Fla. county LE, officials spar over reopening beaches during COVID-19

The Pinellas County Commission is considering reopening beaches for residents to exercise, but law enforcement remain concerned about the spread of COVID-19


Mark Puente
Tampa Bay Times

PINELLAS COUNTY, Fla. — The Pinellas County Commission’s idea to consider opening parts of the closed beaches and condominium pools for exercise might die before the discussion is scheduled to start at a public meeting on Thursday.

Sheriff Bob Gualtieri, who opposed closing the beaches last month, said Tuesday he does not support opening the beaches in a limited capacity because the coronavirus pandemic has not yet peaked in Pinellas County. He fears that opening beaches would further spread the virus, which has killed at least 38 people in the Tampa Bay area, including 15 in Pinellas.

Pinellas County posted beach closure signs in March. On Thursday, the Pinellas County Commission will consider opening parts of the beaches for exercise, despite law enforcement's resistance. (Photo/TNS)
Pinellas County posted beach closure signs in March. On Thursday, the Pinellas County Commission will consider opening parts of the beaches for exercise, despite law enforcement's resistance. (Photo/TNS)

“I’m not going to go back and visit the past,” Gualtieri said during a Facebook Live discussion with county Administrator Barry Burton. “That ship sailed. There is nothing to fix this other than distance and keeping people apart. Why would we back off something we already put in place?"

During a public meeting on Monday, a majority of the Pinellas County Commissioners said they want information for a Thursday meeting so they can consider opening private pools at condominiums and parts of the county’s beaches for exercise and recreation. Several residents complained about the closures.

Commissioners will receive updated data projections on Thursday from the Florida Department of Health in Pinellas County on whether the coronavirus spread is increasing or or decreasing, Burton said. The county, he said, is not at the point where the numbers are rapidly decreasing.

“At this point, we don’t need to go backward to look at what would occur if, in fact, we loosened up on these restrictions,” Burton said. "The restrictions are in place. They’re consistent with almost every other part of the country. "

Citing fears over the growing coronavirus crisis, the commission voted in March to close public beaches and parking lots along the county’s 35 miles of sand.

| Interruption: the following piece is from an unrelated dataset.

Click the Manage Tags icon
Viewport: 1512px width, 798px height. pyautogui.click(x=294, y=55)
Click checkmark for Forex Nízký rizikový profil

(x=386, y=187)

This came after a video went viral online showing a packed Clearwater Beach, unleashing a flood of accusations from across the country that Pinellas elected officials were enabling a public health crisis.

Clearwater City Manager Bill Horne said he cannot support opening the beaches until the virus curve has flattened and the number of new positive tests decreases.

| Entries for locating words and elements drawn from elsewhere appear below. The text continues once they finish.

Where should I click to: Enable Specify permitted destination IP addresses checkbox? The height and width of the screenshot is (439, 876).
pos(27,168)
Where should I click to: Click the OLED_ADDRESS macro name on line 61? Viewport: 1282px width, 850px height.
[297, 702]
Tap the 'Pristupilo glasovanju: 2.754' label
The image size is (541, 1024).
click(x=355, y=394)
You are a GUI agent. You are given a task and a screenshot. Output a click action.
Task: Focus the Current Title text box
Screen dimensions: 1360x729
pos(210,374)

The idea to ease beach restrictions surprised Horne. He said he expects and understands that commissioners might be getting pressure from the business community to make changes to the safer-at-home orders.

“I don’t see how you would enforce a limited opening of the beaches,” he said. “It will be very difficult for our law enforcement agencies to police. The beaches still need to be closed. It’s premature."

During Monday’s meeting, Commissioner Dave Eggers suggested that keeping public parking lots closed would prevent visitors coming from outside the county. Horne disagreed and said that type of plan “doesn’t even serve the needs of the people who live here. People aren’t going to walk to the beach.”

Clearwater Police Chief Dan Slaughter agrees with Horne’s concerns and does not support beach openings, a department spokesman said.

Pinellas Commissioner Janet Long, who supported the idea of hearing information about easing beach restrictions, changed her position on Tuesday. In a newsletter, she said it “would be detrimental to our community at this point, but would very likely hurt us all much more in the long run.”

Gregg Mims, the Indian Rocks Beach city manager, said the city will support whatever decision the commission makes. The beach closures have “greatly reduced the use of the beach for out-of-town guests,” he said, but residents continue to walk the beach daily.

“In reality, the beaches are being used for walking today,” Mims said in a statement.

In Madeira Beach, City Manager Robert Daniels said that any beach opening needs to be done with a regional approach. The city’s shoreline has been nearly empty since the closures and “very few people are out and about," he said. He said he expects county commissioners to heed the advice from local health officials.

“We just can’t take this lightly,” Daniels said. “Is the time right? I don’t know."